What is being asked — Filter the entries for the word "column". Copy each line that has it.
[Entries supplied Boundary: Start]
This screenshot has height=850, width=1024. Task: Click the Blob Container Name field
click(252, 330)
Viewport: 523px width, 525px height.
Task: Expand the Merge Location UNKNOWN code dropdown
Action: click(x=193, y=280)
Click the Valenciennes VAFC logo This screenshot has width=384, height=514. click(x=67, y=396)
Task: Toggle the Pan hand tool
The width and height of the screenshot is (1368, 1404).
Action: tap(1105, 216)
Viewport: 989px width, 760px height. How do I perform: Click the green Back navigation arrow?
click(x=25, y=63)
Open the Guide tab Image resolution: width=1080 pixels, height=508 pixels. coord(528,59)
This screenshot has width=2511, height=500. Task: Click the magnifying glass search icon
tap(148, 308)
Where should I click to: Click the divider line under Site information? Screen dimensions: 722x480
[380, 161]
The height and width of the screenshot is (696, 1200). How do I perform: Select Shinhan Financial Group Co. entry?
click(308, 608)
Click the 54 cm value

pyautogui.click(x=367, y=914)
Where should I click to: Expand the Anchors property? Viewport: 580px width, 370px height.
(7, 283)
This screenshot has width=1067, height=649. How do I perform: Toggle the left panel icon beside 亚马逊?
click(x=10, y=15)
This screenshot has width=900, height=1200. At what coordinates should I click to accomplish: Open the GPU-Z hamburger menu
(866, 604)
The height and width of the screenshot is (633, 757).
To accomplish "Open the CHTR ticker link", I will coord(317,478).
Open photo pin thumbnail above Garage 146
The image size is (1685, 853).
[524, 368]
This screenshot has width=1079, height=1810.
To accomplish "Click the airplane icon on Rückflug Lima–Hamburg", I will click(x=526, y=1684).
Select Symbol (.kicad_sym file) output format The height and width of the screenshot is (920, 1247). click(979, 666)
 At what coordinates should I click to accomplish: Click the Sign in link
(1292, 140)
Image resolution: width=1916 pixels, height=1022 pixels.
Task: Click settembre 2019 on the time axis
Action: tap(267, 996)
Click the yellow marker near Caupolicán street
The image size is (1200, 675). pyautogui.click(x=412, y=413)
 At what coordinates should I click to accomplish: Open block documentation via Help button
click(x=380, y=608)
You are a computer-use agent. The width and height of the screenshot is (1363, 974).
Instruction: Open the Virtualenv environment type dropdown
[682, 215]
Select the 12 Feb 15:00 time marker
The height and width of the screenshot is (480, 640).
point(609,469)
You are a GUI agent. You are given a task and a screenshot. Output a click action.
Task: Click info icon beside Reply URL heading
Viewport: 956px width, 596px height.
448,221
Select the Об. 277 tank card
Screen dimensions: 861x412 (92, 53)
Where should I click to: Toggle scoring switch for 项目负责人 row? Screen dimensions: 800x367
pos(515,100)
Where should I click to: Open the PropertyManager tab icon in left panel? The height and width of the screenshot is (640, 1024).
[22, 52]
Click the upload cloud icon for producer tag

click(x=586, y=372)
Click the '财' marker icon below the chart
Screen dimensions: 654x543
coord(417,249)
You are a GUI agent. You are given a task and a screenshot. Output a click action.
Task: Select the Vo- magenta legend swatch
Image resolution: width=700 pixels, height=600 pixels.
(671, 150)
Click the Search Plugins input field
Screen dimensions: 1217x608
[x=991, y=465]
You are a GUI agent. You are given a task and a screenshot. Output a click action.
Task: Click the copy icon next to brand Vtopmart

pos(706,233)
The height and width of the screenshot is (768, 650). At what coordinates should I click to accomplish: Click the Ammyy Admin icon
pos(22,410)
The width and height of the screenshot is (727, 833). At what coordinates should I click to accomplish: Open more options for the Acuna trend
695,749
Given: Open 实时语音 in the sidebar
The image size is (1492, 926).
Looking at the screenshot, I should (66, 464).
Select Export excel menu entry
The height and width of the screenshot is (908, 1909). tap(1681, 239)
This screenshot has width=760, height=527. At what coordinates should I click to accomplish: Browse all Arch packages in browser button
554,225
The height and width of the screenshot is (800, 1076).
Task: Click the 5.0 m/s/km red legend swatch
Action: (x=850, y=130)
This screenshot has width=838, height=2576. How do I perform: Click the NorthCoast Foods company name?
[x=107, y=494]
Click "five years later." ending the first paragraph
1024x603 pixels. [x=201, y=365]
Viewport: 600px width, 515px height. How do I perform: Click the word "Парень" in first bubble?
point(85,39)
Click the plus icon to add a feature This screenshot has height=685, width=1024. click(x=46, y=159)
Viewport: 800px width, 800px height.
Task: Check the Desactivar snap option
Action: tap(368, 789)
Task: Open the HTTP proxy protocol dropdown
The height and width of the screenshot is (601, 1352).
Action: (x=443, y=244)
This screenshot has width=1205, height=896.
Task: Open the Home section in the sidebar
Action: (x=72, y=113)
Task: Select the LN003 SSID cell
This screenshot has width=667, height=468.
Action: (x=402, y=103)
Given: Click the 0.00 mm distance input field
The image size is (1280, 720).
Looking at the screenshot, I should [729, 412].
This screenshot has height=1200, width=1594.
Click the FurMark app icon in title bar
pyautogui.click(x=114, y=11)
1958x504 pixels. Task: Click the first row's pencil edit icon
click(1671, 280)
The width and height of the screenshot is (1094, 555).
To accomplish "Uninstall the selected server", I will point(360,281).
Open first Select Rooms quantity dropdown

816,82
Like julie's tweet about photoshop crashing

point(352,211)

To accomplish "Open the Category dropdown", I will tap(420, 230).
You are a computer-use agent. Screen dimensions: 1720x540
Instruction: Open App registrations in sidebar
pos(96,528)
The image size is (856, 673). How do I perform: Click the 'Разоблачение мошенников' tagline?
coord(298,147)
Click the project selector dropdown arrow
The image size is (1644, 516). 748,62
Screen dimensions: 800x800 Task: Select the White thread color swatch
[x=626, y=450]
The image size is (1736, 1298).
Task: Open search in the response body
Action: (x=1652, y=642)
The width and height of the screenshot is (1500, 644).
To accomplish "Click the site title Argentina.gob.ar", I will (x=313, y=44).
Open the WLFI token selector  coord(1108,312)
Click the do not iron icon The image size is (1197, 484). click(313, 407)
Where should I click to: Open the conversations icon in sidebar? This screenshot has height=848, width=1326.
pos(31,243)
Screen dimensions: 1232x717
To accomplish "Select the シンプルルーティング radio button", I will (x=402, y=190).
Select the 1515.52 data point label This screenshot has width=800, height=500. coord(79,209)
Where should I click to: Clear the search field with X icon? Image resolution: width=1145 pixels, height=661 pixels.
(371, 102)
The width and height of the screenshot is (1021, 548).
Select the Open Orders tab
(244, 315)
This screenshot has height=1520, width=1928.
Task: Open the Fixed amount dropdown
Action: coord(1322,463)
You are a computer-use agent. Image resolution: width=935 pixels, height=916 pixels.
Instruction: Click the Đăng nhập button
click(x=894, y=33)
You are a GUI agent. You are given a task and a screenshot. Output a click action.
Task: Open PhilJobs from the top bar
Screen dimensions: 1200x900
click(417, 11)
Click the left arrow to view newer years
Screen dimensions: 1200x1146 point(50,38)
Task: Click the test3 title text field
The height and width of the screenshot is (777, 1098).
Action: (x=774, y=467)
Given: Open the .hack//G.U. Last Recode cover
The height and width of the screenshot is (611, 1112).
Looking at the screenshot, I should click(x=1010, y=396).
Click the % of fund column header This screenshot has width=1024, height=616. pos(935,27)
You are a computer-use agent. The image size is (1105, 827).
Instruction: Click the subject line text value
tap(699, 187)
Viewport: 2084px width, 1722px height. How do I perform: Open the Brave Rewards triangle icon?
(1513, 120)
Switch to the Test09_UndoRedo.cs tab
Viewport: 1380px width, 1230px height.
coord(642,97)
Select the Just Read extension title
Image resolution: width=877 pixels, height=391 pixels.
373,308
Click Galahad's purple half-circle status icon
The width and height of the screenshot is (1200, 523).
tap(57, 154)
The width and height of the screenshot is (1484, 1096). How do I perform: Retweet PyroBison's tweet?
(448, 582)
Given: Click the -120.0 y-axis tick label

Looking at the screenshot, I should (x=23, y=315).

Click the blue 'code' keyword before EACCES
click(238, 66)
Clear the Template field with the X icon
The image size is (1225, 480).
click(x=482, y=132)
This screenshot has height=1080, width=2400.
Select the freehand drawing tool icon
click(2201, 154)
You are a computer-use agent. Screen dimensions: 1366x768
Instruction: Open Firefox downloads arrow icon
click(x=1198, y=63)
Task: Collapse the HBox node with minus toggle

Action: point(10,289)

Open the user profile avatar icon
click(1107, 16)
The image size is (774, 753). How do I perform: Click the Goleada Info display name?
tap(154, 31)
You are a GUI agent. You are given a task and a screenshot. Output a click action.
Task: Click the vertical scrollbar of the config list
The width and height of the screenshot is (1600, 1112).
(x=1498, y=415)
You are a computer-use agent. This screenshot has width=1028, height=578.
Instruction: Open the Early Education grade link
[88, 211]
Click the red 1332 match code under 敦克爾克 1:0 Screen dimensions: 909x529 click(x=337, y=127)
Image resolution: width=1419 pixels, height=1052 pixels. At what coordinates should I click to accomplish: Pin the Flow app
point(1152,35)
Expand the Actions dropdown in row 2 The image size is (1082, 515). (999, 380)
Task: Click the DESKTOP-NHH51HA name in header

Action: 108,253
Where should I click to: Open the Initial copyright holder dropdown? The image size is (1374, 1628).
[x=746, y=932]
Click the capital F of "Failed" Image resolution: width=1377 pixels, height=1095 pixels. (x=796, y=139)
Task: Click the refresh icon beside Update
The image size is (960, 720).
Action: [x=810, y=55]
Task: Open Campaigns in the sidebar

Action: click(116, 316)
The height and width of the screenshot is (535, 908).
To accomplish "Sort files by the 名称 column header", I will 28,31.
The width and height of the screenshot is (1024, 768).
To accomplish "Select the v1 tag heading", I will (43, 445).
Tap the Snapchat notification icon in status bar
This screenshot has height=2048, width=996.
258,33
[Entries supplied Boundary: End]
Answer section —
Click the % of fund column header This screenshot has width=1024, height=616. pos(935,27)
To accomplish "Sort files by the 名称 column header", I will 28,31.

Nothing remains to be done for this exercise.